Hard to believe that over 50 years have gone by since Bob Dylan composed “The Times They Are A Changin’.” Many of us might disagree on many things but I’m guessing there is an ever growing consensus that unfortunately, there are a lot of ways the times —our times since those times— have not changed completely for the better.

Talk radio is one of those developments that I’m pretty certain I could live without. My father used to have his car radio tuned permanently it seemed to Rush Limbaugh and so when I visited and borrowed the car I sometimes got a quick earful. When I was in the car with him and Limbaugh was on I got a serious earful. About the only thing I learned from Rush and his cohorts was that there’s no issue too complex that it can’t be reduced to fear and loathing. And if you’ll excuse my own rant, I’ll contend that the majority of talk show hosts are egomaniacs and most of their callers either stridently xenophobic on the right or blindly naïve on the left.

The late former sane governor of Texas Ann Richards was once asked why she didn’t have a talk show. Her answer: “The people who have time during the day to listen to me on the radio are not the people I want to be talking to.”

But I remember a kinder gentler time when talk radio was in its infancy and I was not much older. There was a program on WHUM in the city where I grew up in Pennsylvania on weeknights that I’d often go to sleep listening to. Its theme music, big band clarinetist Artie Shaw’s “Nightmare”, would play and Reading’s Night Mayor was on the air.
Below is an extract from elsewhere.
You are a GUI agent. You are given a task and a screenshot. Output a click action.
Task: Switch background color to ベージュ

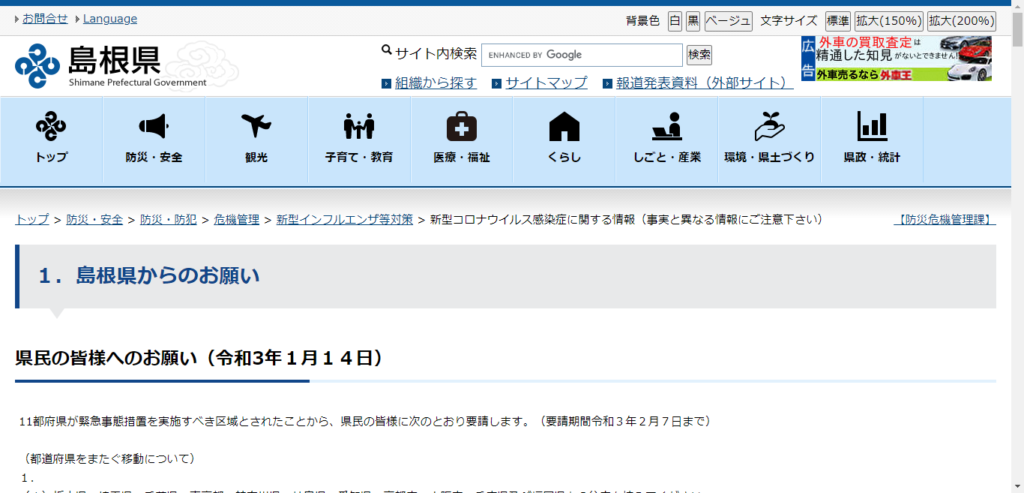[728, 21]
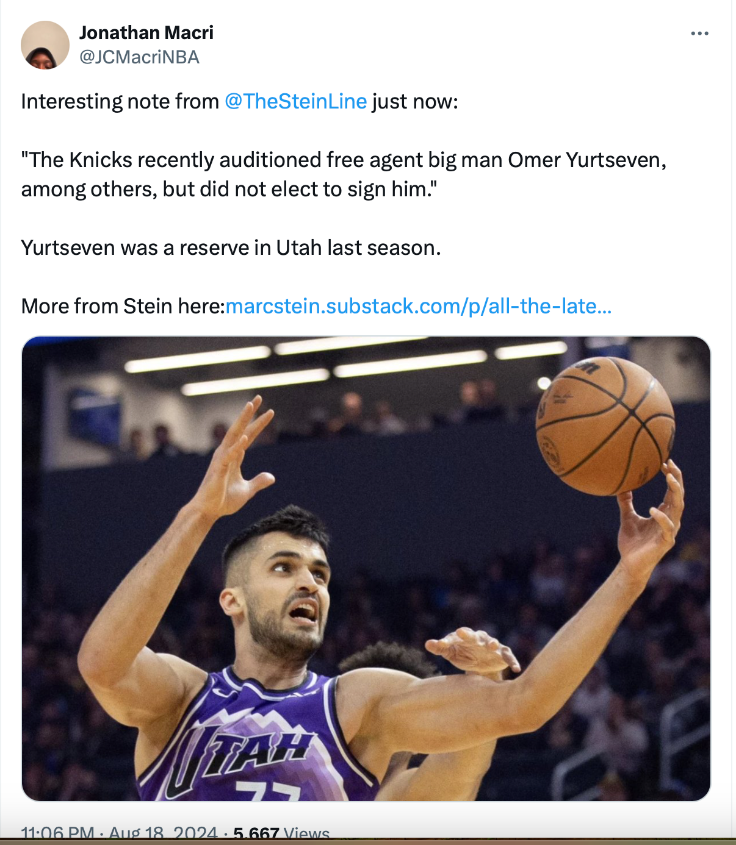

It might not have been the first radio talk show in the country but I’ll bet it was close. Paul Barclay was the host, a high school school teacher by day and back then, I’m guessing, his radio gig was barely making him vacation money. I don’t think he was even much of a local celebrity and he certainly wasn’t into spouting his own opinions to his audience. No diatribes, no insults, no spin but something else was missing from Barclay’s show that, despite his objectivity and neutrality, made him a very singular voice back in his day. His was in fact the ONLY voice.

In that pre cell phone and Internet era of long ago either the technology didn’t exist or his radio station couldn’t afford it. So listeners only heard one side of the conversation— the Night Mayor’s. Because of this much patience was required from its devotees. Calls all started the same way: “Hello, Night Mayor!” followed by a long silence as the caller made his point and the listener waited to hear Barclay repeat, and no doubt condense, what that point was. Each call was literally translated from English into English and even then, listening to the program plod along, it was awkward to the point of painful.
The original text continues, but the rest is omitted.